Mia e Ugo presentano il corso
Regista: Mia, Ugo, ascoltate bene. Questo non è un normale corso di intelligenza artificiale, dobbiamo farlo vivere, farlo respirare. Mia, non sei solo un'esperta, sei la guida di questo viaggio nell'ignoto. E Ugo, sei il nostro coraggioso esploratore, l'inglese che si è innamorato dell'Italia e che ora si trova di fronte a un altro grande amore: l'intelligenza artificiale.
Mia: Sì, capito, sono la guida. Ma non posso essere un po' meno... tagliente?
Regista: Mia, tu sei tagliente come un raggio laser, e questo è esattamente quello di cui abbiamo bisogno. Non vogliamo risposte flou, vogliamo precisione. Ma ricorda, stai parlando a persone, non a macchine. Quindi, falle sentire.
Ugo: E io, signore? Cosa dovrei fare?
Regista: Ugo, sei il nostro uomo comune, il nostro legame con il pubblico. Fai le domande che tutti si fanno, non aver paura di sembrare ignorante. La tua curiosità è il nostro motore.
Ugo: Capito, signore. Sono il motore.
Regista: Perfetto. Allora, iniziamo con queste domande. Cosa si intende per 'Singolarità Tecnologica'? Quali sono le tendenze emergenti? Le sfide? Le opportunità? I rischi? I benefici nell'arco della prossima decade? Non dimenticate, vogliamo che il pubblico arrivi alle risposte con voi. Guidateli, ma non li tirate.

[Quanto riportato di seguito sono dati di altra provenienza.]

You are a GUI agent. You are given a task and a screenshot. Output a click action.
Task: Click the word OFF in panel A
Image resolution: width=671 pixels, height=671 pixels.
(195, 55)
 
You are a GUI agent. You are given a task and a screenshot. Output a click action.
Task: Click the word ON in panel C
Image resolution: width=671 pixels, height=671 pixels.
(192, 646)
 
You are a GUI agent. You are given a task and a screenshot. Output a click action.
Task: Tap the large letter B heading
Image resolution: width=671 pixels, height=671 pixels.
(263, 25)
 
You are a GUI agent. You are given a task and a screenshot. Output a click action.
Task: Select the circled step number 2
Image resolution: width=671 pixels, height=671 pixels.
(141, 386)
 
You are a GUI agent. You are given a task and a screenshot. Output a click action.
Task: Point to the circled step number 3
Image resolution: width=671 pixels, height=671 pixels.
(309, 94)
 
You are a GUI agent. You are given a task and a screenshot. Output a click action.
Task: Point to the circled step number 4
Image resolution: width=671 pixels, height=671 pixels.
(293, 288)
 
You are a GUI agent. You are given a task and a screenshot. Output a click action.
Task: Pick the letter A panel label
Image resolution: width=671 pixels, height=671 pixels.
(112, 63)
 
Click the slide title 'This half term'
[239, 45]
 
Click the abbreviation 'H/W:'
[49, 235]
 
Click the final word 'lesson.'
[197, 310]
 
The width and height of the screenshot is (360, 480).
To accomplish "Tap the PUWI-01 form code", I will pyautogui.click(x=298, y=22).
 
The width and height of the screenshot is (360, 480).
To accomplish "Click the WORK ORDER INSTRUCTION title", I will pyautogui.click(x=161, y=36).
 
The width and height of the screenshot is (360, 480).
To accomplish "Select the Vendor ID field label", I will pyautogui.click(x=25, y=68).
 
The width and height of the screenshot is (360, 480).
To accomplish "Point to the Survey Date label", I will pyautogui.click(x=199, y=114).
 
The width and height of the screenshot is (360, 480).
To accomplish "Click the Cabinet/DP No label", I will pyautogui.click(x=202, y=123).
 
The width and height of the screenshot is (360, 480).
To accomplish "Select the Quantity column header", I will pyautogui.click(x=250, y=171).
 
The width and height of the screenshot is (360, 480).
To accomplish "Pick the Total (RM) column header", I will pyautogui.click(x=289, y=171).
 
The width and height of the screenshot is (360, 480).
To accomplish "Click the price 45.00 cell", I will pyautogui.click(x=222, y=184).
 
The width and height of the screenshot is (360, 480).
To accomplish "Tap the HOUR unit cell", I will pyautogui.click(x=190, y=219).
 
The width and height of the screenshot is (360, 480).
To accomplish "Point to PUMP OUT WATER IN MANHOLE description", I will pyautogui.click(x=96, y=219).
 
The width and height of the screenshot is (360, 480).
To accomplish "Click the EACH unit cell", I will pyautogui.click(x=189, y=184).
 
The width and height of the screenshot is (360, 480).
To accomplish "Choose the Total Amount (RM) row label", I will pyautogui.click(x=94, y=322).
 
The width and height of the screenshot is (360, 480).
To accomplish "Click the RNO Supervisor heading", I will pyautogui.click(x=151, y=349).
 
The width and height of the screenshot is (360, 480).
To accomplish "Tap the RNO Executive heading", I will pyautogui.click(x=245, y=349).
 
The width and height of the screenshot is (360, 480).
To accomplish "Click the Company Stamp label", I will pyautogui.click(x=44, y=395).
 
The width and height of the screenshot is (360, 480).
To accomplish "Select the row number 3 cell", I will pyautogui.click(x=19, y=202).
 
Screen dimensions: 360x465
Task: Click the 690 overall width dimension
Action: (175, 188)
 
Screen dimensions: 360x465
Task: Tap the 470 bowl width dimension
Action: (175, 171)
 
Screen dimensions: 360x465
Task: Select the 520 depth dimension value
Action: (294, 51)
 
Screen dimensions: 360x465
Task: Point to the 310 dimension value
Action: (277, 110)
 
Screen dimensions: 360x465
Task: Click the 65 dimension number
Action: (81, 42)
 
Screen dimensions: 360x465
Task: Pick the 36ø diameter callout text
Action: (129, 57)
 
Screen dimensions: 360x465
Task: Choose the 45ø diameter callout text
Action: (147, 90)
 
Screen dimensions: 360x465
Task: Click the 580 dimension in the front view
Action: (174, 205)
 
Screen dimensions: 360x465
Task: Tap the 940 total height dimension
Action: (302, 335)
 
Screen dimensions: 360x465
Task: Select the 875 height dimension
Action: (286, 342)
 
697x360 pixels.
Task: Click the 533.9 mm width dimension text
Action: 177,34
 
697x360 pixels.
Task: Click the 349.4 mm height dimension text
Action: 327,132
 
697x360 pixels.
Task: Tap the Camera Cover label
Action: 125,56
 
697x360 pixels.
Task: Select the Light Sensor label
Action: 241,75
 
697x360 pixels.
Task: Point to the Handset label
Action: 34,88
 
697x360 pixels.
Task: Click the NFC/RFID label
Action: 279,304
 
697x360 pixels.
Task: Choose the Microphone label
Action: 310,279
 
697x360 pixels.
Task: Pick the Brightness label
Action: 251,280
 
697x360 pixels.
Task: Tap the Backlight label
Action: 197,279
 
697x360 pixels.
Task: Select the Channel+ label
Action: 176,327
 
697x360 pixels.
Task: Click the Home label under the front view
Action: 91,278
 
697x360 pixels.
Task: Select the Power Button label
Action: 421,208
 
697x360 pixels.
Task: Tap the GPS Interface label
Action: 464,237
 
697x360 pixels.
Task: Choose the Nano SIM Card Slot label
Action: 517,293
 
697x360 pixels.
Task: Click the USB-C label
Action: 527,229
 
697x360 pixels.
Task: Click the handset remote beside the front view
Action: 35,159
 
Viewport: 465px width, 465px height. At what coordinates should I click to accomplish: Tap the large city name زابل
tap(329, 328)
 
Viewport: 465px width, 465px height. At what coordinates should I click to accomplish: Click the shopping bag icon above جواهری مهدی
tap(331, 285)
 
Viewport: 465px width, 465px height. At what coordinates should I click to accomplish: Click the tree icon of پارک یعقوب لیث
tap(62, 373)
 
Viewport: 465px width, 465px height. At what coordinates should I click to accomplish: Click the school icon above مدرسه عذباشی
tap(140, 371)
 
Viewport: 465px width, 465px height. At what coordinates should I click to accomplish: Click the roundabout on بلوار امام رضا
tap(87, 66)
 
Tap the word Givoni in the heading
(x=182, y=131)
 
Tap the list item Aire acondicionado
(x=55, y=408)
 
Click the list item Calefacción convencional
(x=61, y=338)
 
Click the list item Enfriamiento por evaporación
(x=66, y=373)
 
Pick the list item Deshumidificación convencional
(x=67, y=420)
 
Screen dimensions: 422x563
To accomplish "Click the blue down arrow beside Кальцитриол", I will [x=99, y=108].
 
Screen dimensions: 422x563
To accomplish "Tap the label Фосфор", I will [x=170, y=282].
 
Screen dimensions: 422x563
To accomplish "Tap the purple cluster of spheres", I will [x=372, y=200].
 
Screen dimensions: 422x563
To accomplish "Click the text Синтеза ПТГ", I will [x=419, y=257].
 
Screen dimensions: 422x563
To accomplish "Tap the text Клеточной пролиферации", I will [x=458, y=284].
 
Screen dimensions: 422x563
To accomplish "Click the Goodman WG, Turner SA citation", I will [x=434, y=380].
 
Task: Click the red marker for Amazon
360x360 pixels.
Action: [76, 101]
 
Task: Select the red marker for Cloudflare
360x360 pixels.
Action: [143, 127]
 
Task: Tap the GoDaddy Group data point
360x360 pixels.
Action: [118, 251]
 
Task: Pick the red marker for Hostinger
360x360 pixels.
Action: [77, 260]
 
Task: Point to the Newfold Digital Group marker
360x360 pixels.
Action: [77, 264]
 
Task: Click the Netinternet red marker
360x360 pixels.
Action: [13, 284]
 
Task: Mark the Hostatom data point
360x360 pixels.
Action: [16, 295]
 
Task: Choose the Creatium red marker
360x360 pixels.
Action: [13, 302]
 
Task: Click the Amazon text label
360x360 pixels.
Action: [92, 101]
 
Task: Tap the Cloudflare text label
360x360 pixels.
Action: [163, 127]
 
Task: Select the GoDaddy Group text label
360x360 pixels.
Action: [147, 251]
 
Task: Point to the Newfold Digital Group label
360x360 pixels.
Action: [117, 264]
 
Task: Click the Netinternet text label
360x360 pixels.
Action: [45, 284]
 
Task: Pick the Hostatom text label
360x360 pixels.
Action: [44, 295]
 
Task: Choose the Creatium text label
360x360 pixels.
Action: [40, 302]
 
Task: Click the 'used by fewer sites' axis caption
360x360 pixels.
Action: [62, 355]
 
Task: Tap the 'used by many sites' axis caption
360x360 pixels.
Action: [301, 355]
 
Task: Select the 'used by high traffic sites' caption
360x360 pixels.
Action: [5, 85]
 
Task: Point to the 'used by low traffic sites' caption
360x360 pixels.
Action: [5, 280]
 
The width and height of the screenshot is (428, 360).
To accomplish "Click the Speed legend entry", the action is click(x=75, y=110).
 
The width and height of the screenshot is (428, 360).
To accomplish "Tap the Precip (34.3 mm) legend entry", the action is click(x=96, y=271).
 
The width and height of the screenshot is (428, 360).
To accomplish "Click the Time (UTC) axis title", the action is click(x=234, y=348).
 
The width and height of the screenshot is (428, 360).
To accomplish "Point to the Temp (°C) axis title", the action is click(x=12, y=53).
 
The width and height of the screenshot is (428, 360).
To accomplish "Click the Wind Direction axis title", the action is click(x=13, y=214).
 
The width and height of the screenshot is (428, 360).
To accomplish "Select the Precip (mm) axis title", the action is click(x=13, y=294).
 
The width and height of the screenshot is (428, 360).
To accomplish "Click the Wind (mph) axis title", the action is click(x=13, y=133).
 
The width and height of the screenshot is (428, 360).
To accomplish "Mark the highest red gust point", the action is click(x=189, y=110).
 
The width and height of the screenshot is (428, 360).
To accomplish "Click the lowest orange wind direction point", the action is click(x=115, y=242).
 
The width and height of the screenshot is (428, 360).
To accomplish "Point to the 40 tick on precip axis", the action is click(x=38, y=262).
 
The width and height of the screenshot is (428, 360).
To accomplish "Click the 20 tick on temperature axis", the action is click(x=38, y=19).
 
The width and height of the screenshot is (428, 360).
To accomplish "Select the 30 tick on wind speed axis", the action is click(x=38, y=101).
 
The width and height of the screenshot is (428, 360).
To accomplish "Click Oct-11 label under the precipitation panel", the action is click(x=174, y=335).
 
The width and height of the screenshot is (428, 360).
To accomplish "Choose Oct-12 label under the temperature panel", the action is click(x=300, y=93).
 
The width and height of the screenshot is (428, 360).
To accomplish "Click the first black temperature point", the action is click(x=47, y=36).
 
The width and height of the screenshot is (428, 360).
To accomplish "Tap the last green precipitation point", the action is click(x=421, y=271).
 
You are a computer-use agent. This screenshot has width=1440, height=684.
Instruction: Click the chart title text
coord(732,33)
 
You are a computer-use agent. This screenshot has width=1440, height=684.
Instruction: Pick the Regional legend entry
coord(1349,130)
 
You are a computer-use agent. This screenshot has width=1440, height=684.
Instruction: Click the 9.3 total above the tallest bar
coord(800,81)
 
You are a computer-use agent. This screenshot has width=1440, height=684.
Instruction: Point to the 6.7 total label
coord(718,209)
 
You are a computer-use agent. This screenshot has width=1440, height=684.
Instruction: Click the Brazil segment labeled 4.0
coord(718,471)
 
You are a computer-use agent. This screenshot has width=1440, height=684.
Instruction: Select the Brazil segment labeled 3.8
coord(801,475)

Mia: Certo, capito. Ma non posso promettere di non essere un po' brusca.
Regista: Mia, se non fossi brusca, non saresti tu. E Ugo, ricorda, sei il nostro uomo comune, ma non sei comune. Sei speciale. E adesso, andiamo. E per favore, non suonate come due personaggi generati da un'intelligenza artificiale, siamo qui per spiegare l'IA, non per diventare uno!
Tutti: (risate)
Regista: Bene, cominciamo. E... azione!